IT HAPPENED TO ME: I Had a Threesome with My Best Friend and Our Engaged Boss

I gave myself over to it, enjoying it even though I knew we were making a huge mistake.
Author:
Publish date:
February 19, 2016
Tags:
Tags:
bosses, best friends, cheating, regrets, threesomes

It was one of those rough summers where you're in survival mode until the next paycheck or chapter. I was working three part-time jobs and an unpaid internship, drinking and fooling around with guys that I knew shouldn’t be, heading straight to work at a coffee shop, then sleeping until it was time for my waitressing job, or to go out again — or some combination of the two.

Somewhere in the midst of that rough summer, my best friend, Ella*, and I ended up in bed with our engaged boss.

Ella and I had met working together at a restaurant in Harvard Square. We quickly bonded over our good grades, enjoyment of marijuana, and how we were working our way through school. We went out together almost every single night that summer, pre-gaming with vodka sodas in her tiny studio apartment overlooking the Charles River, flirting with guys at Charlie’s Kitchen, or ending up at a stranger's party on the other side of town. We’d split a cab back home if the T had stopped running, and walk each other home. Our apartments were only a block apart. On Sundays, we had the day off and would lie in bed watching TV and taking turns bringing each other coffee.

In some ways, we were filling emotional voids usually left up to boyfriends. It was lovely.

The sex with our boss, Manuel*, just happened. One night after closing, we ended up at Ella’s apartment with Manuel and the promise of his marijuana in tow. We all cuddled together in Ella’s bed, the only place to sit, and turned on a movie. I was very drunk and very cozy, feeling warm waves of alcohol running through me.

I don’t remember who made the first move, but suddenly, we were all kissing: Ella and Manuel, Manuel and I, Ella and I. Shirts came off, the room spun in a blur of breasts and his athletic arms. Pants came off, and I gave myself over to it, enjoying it even though I knew we were making a huge mistake.

For the first time in months, I felt alive.

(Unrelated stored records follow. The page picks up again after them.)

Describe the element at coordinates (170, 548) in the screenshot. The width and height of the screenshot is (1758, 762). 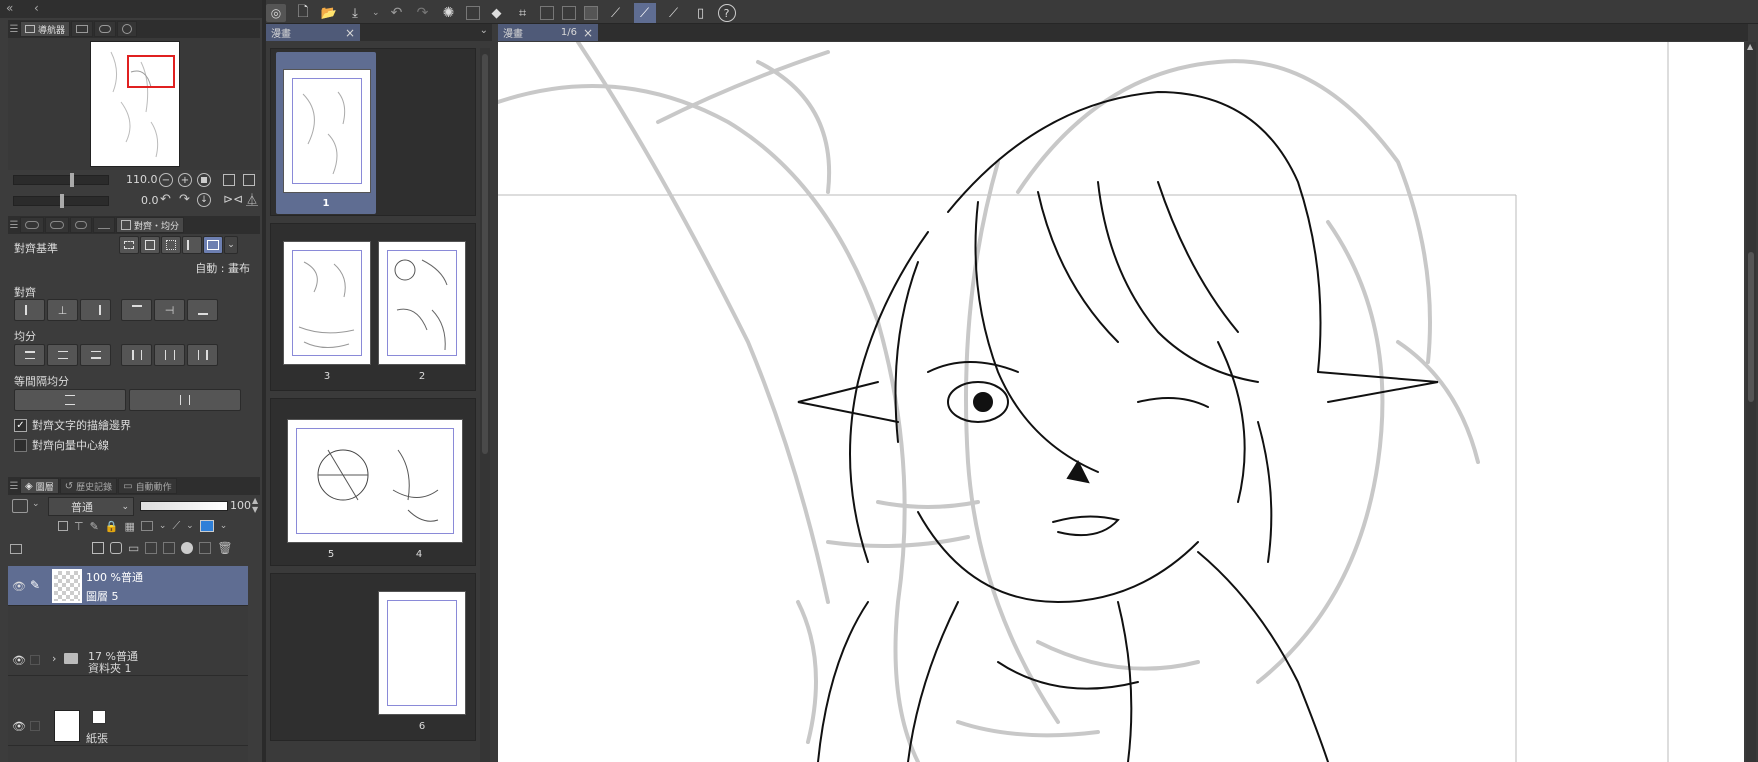
I see `merge-down-icon` at that location.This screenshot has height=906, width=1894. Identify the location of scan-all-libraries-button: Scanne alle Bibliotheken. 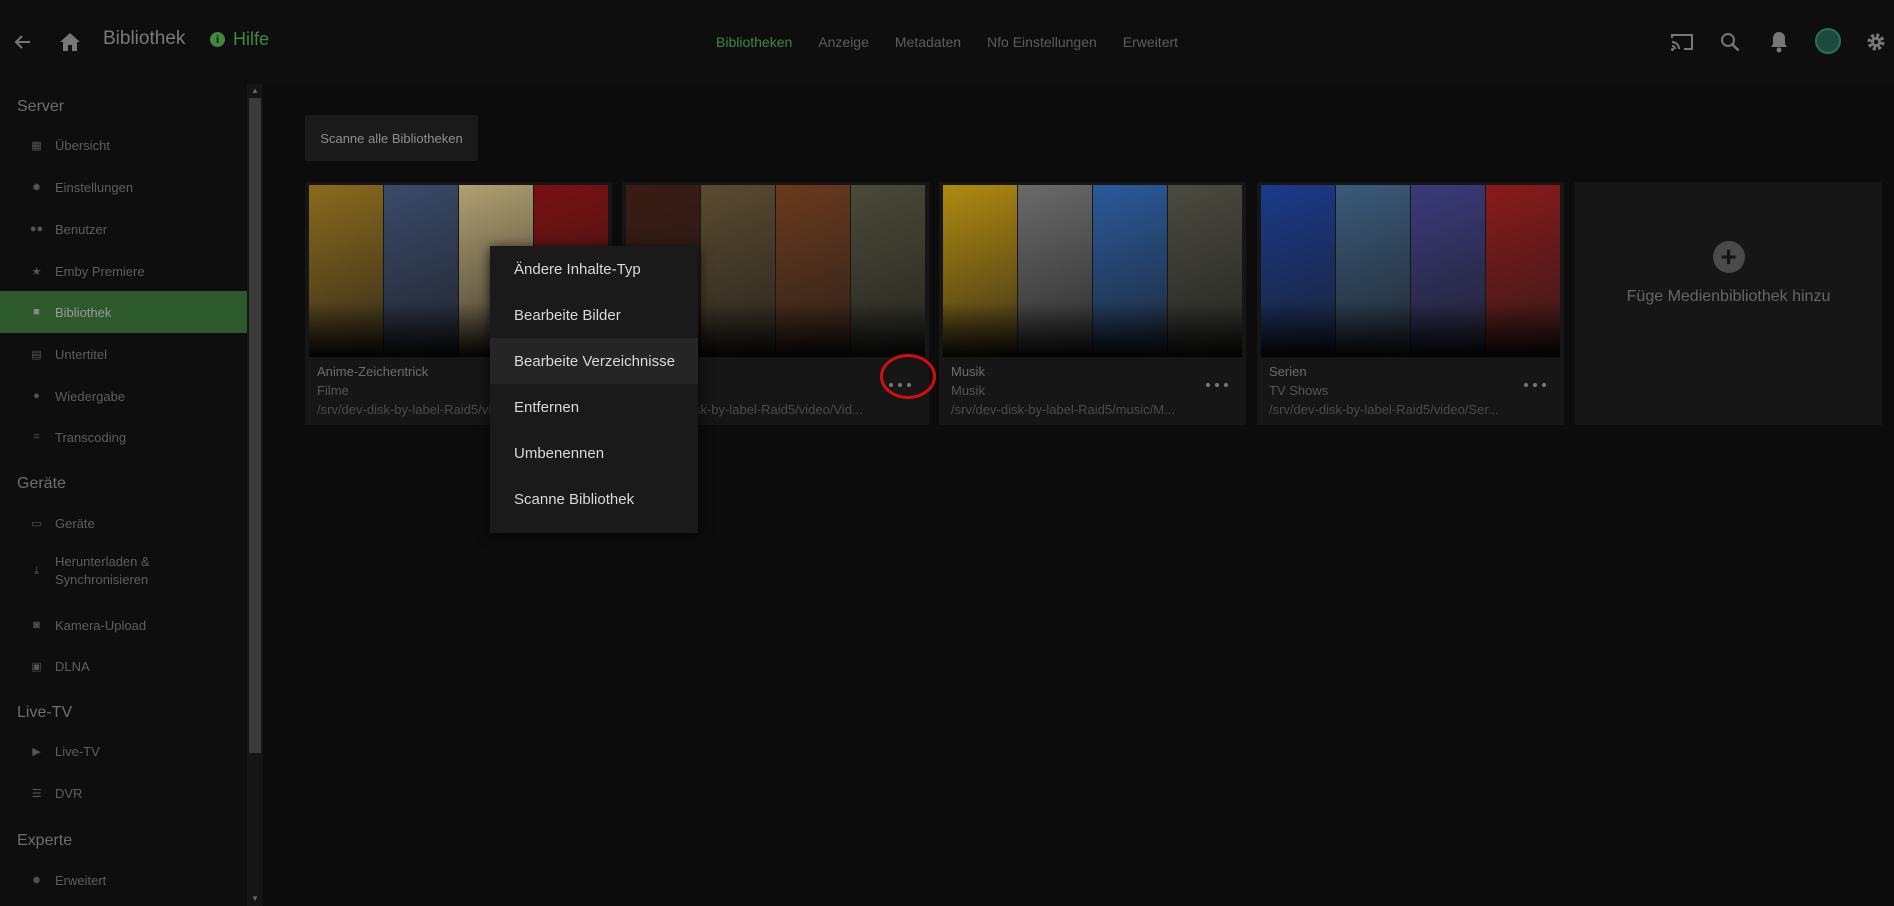
(392, 138).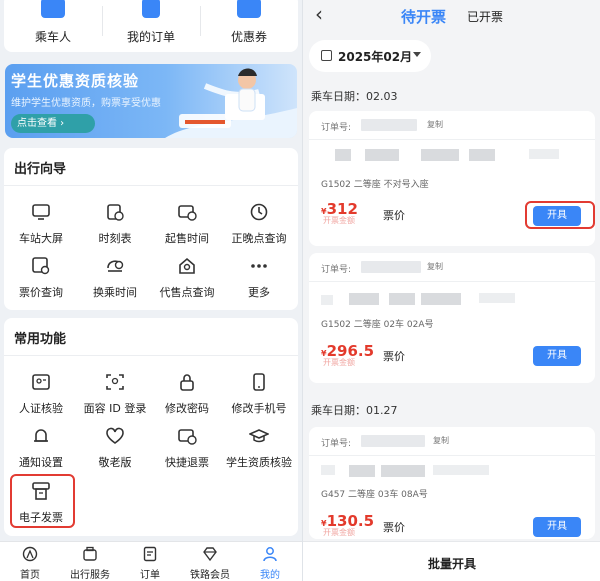 This screenshot has width=600, height=581. What do you see at coordinates (150, 554) in the screenshot?
I see `order-icon` at bounding box center [150, 554].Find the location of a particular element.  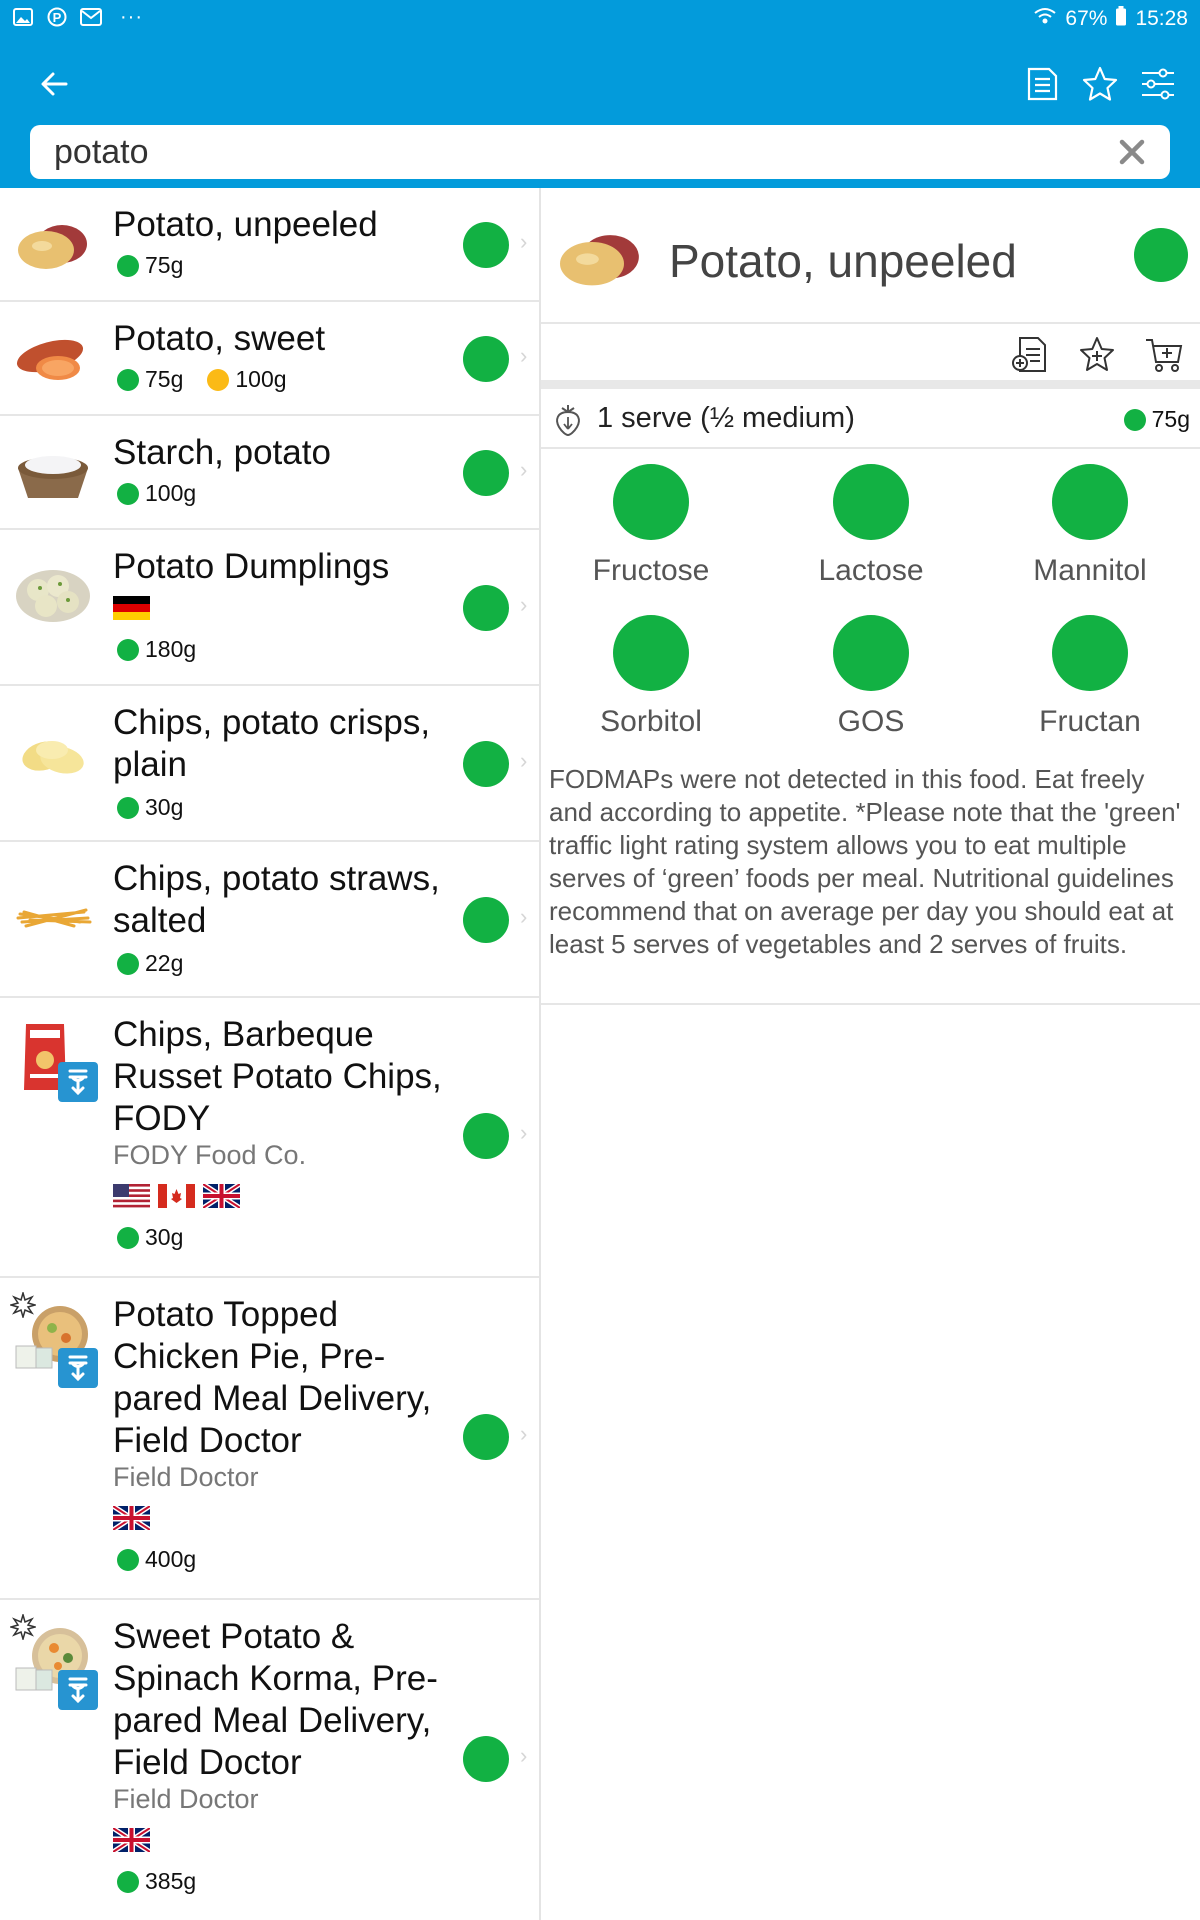

add-favourite-button is located at coordinates (1097, 355).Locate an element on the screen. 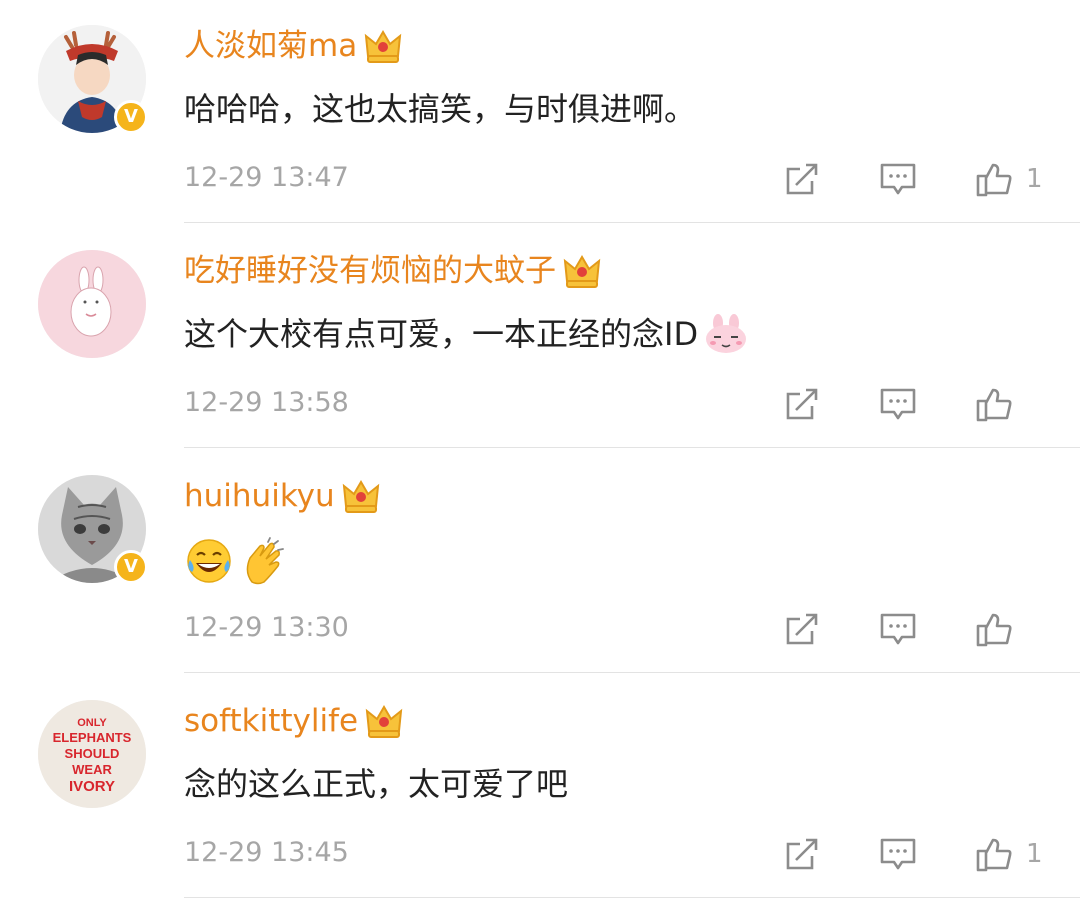  avatar: ONLY ELEPHANTS SHOULD WEAR IVORY is located at coordinates (92, 754).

The next day, working at the restaurant, I was full of regret. The sex had been fun, and I wasn’t the one who was engaged, but I had known and let it happen. My stomach churned from the guilt and hangover, and that afternoon, when a priest sat in my section, I knew the universe was playing a cruel joke on me. I had let something go too far, and although it had been fun, I wished it had been under different circumstances.

Later that week, Manuel got married and left for his honeymoon. I continued to be racked with guilt. A believer in karma, I was certain what I had done would come back to haunt me in future relationships. It wasn’t the sex, it wasn’t the three-way with people who were my friends or the kinkier stuff we’d done with each other. It was the fact I had felt my limit and didn't stop. We did what we did knowingly, possibly wrecking a marriage that was about to begin, and I couldn’t stop dwelling on that.

Ella was more forgiving of herself and the situation.

"We were fooling around and made a mistake," she told me. "Let it go."

But I continued to feel horrible. Ella maintained it had been his relationship to ruin and they weren’t happy anyway. I maintained that had been none of our business because we still knew better than to sleep with (almost) married people.

A small rift formed between us, and although we remain friends to this day, that difference in opinion slowly changed our friendship.

It was nice having Manuel away for a couple of weeks. Ella and I stopped drinking so much and started going to bed at a more reasonable time. I quit my job at the coffee shop to give myself more downtime and started registering for the fall semester classes. There was a shift in the New England air — that summer breeze with a fall bite to it, the smell of the sea, the days getting shorter. I hoped it was indicative of other changes.

Although these small changes were not exactly penance, I felt like I was setting little things right.

Manuel returned from his honeymoon 10 pounds heavier. We all went out for drinks and, for a moment, it was like the old days until he told us he and his new bride hadn’t had sex while they were away. At all. A few drinks later, he and Ella were making out, and I got up to leave.

Ella and Manuel continued to date, and Manuel ended up filing for divorce. They had a happy relationship — or, as they’d, say “the longest rebound in history” — for about three years until calling it quits.

We are all still friendly but not as close as we were before that summer — before we all got naked and fooled around that drunken night. And despite beating myself up about it, I am actually grateful that I did it.

It was a mistake, but it was also a lesson. I learned just because someone is older or “in charge” doesn’t mean they will make the right decision for me. I learned more about my moral compass; some people have fun and meaningful affairs or flings, but I don’t think it’s for me. And the people that have those meaningful relationships that start with a bit of a scandal — it doesn’t mean they are bad people. I know it because my friends and I lived it, naked.

There’s something to be said for the friends we make in early adulthood, when we mostly know who we are, but are still becoming that person. There’s something to be said for those friends who are like brothers and sisters, holding back our hair after one too many drinks, or simply offering to do nothing but watch movies together all day. Those friends have been through the thick and thin of young adulthood with us — the first bills, the great parties, the mistakes, and the lessons we learn about ourselves.